When running future selects against this table, it's likely that I'll be filtering on client id as well as wanting to do some sampling (which I would like to do by the "Token" variable). I may occasionally be filtering by the time variable as well.

So, my question is this: how should I organize my table? Should I partition by Client and Token, and then create an index on time? Or just partition on client and create indices on time and token? And, more importantly, what is the logic behind the strategy you recommend?

Also, after I've created the table, will the indexes break if I add more data into it (particularly new clients for the same date/token range)? Is recreating an index relatively simple?

Thanks so much for your help, and please let me know if you need any more information from me.

Best Answer

To put it simply, indexes allow fast access to small proportions of a table. This is because they access data that is scattered throughout many block in the data segment, so unless the rows you are looking for are clustered into a small number of blocks the total cost of accessing all of those single blocks will soon become greater than just scanning a table.

At absolute best you might get benefits from an index if you are accessing 20% of a table's rows, but it's more likely that 1-5% is an effective limit.

If you want to access a greater proportion effectively, say 10% of the rows, then if you can use a partitioning scheme to isolate "queryable" groups into partitions then they can be queried very quickly. Even if you are accessing 1% of a table's rows then if the query can retrieve them from a partition that holds just those rows with a full partition scan then that will be quicker than accessing them through an index -- around 1/100th of the time to perform a full table scan (ignoring parallel query).

So if your queries very often include a predicate on the client id then partition on that -- list partitioning, I would suggest. If you also query on ranges of dates, then consider range partitioning on the time column.

So you could composite partition by range-list, or by list-range.

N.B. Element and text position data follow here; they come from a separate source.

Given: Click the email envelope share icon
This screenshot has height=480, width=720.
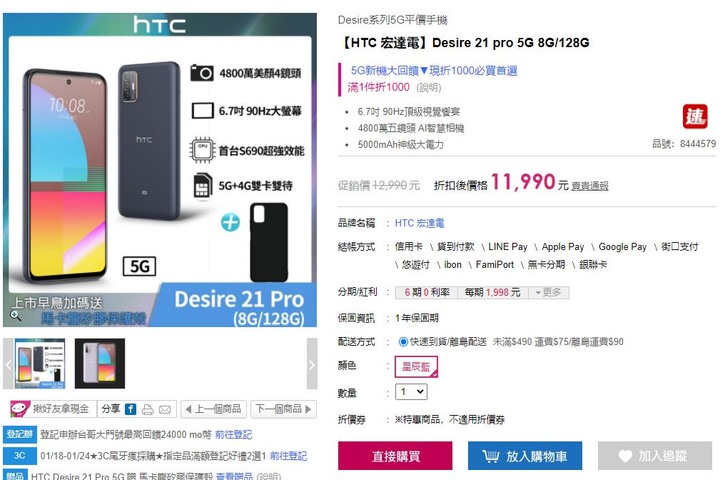Looking at the screenshot, I should (165, 410).
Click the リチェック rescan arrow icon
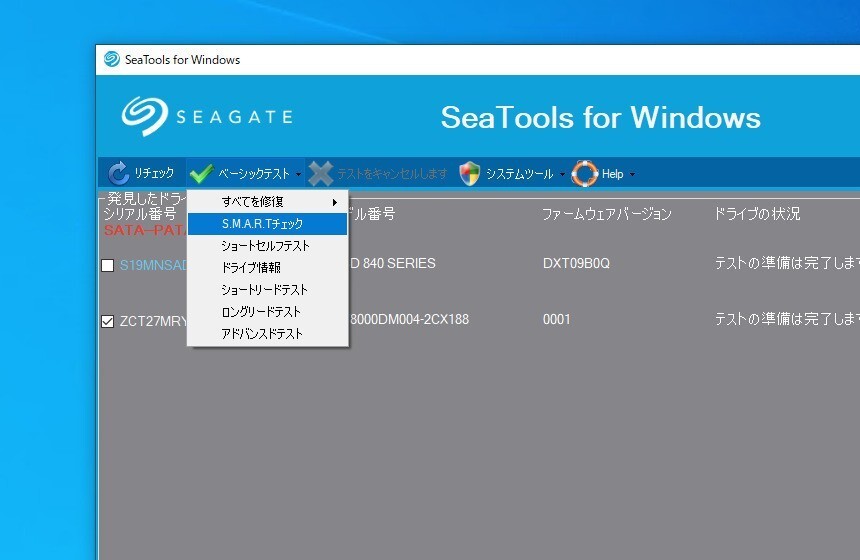This screenshot has height=560, width=860. [x=118, y=174]
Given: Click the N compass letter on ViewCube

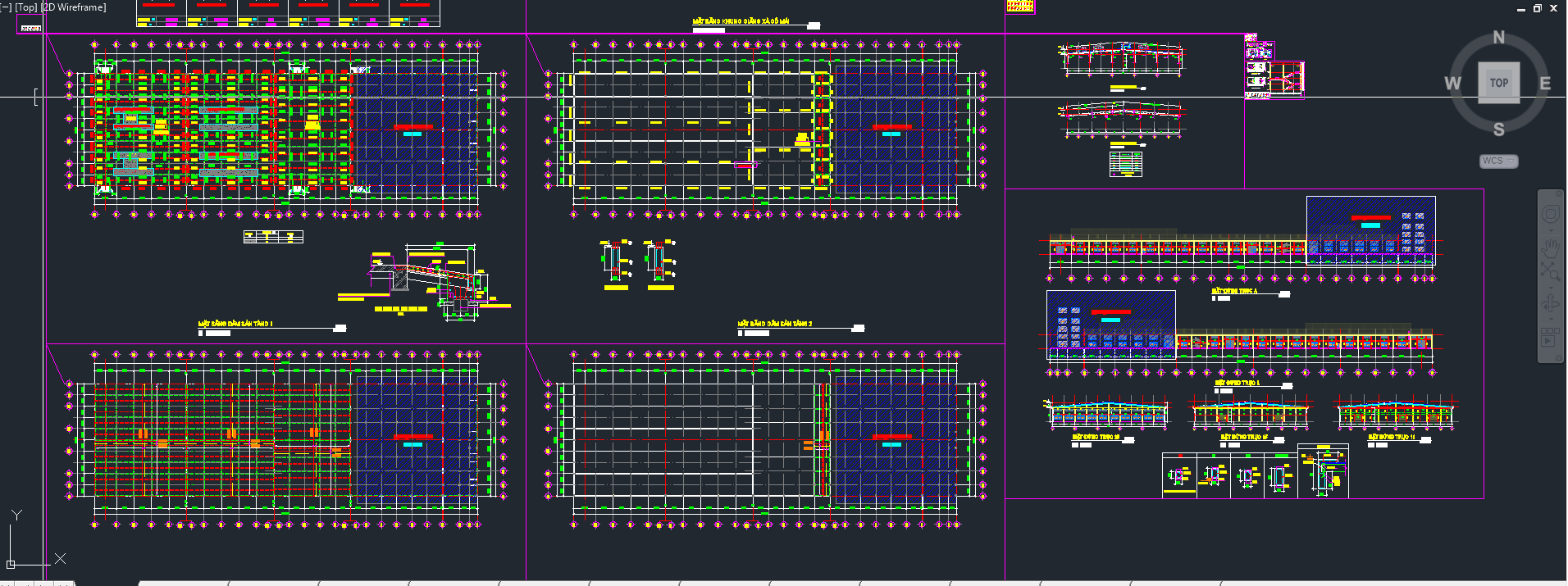Looking at the screenshot, I should [x=1498, y=38].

If you want to drop old data easily then range-list could be better, but I'm not sure that there's a lot to choose between them.

The token sounds like it could be a good candidate for an index. Indexes are self-maintaining, and modifying data will not invalidate them. Obviously there's an overhead to maintaining them, but data is generally queried many time more often than it is modified so on balance I tend to "index first, ask questions later".